Natron hat weder einen eigenen Geschmack noch eigenen Geruch. Schau im Supermarkt bei dem Backzutaten nach.

Micha


----------



## carp-hunter1990 (30. Januar 2009)

*AW: Pop Up Boilies selber machen *

Hey coole sache mit dem Natron, das ist dann bestimmt auch günstig im Supermarkt. Danke für den Tipp dann schau ich jetzt nur dass ich Natron und Korkmehl bekomm und los gehts, die anderen Zutaten sind schon bestellt.


----------



## Michael65 (1. Februar 2009)

*AW: Pop Up Boilies selber machen *

Natron wird auch von den Baitfirmen in den Pop Ups eingesetzt. Ich selber hab das 2 mal probiert und es hat gefunzt.Die Boilies hatten den perfekten Auftrieb und das über einen zeitraum von mindestens 48 Stunden. So lange hat niemand den Boilie liegen, ich hab das am Wasser mit nem Stück Schnur versucht direkt am Ufer. Wie gesagt (gesagt |kopfkrat) geschrieben. Perkeft mit dem Natron.


----------



## Filz321 (1. Februar 2009)

*AW: Pop Up Boilies selber machen *

natron und korkmehl braucht doch nich oder?

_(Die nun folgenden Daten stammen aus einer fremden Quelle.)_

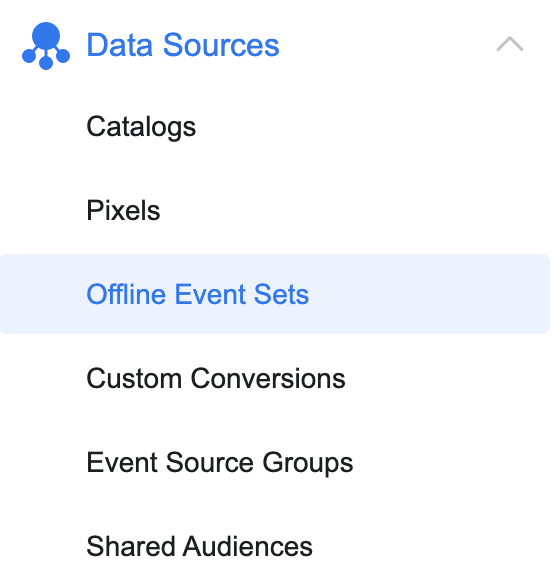
Task: Go to Pixels under Data Sources
Action: [x=123, y=210]
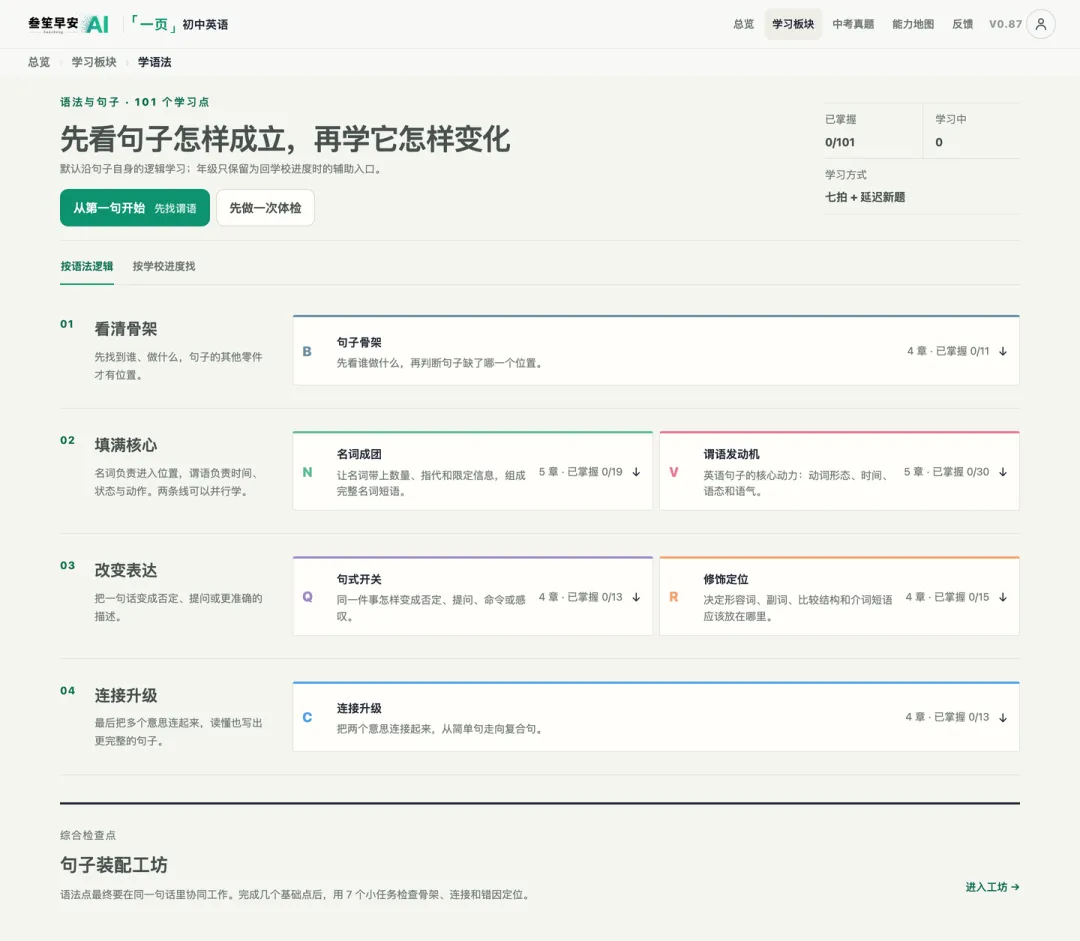Expand 句子骨架 card with down arrow
The image size is (1080, 941).
tap(1003, 351)

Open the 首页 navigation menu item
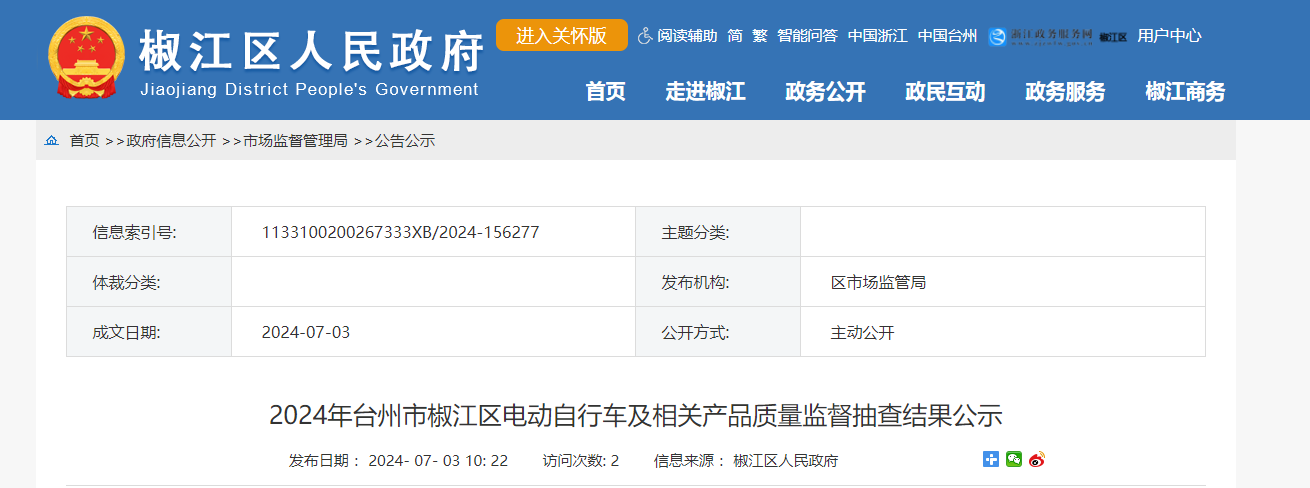click(x=605, y=92)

wieviel korkemehl muss man nochmal verwenden, mind. 3% im MIx?


----------



## carp-hunter1990 (2. Februar 2009)

*AW: Pop Up Boilies selber machen *

Hey,

ja ich hab im shop gelesen 5 % korkmehl, aber wo bekommt man dass? Wisst ihr das?

lg Nico


----------



## Filz321 (21. Februar 2009)

*AW: Pop Up Boilies selber machen *

Woher bekomme ich das NAtron?
War vorhin im Lebensmittelladen, da stand Natron bei den Pflegeprodukten (z.B. für Haare um Reste von Haarspray zu entfernen).
das hier:
http://www.ciao.de/Kaiser_Natron__943800?AID=1&KID=30445&s_kwcid=natron|1053986523

Das ist doch nicht das richtige oder?


----------



## Omega24v (31. März 2009)

*AW: Pop Up Boilies selber machen *

Doch ist es ;-) das kann man auch nehmen zum Kochen....(ist normal zum Kochen)
Meine Mutter hatte das früher immer ins Kraut rein gemacht das man(n) nicht so Blähungen bekommt 
ob das auch bei Karpfen Hilft ..*sfg*​...


----------



## Allrounder³ (31. März 2009)

*AW: Pop Up Boilies selber machen *

warum nicht einfach normale Boilies in die mikrowelle geht auch


----------



## dimapaul (6. Mai 2009)

*AW: Pop Up Boilies selber machen *

Pop ups selber machen, ganz einfach, Köder aufbacken im Offen bei 250° 20min ca, oder mikrowelle paar Min! dadurch wird logischerweise wasser entzogen und schwimmfähig gemacht(hält dadruch nicht ewig )
ansonsten ganz einfach kork, Natron bei mischen oder selbst mal nachdenken was alles nicht untergeht ,styropor evtl raspeln und dem Boilie beigeben - warum nicht? jedoch die Menge beachten!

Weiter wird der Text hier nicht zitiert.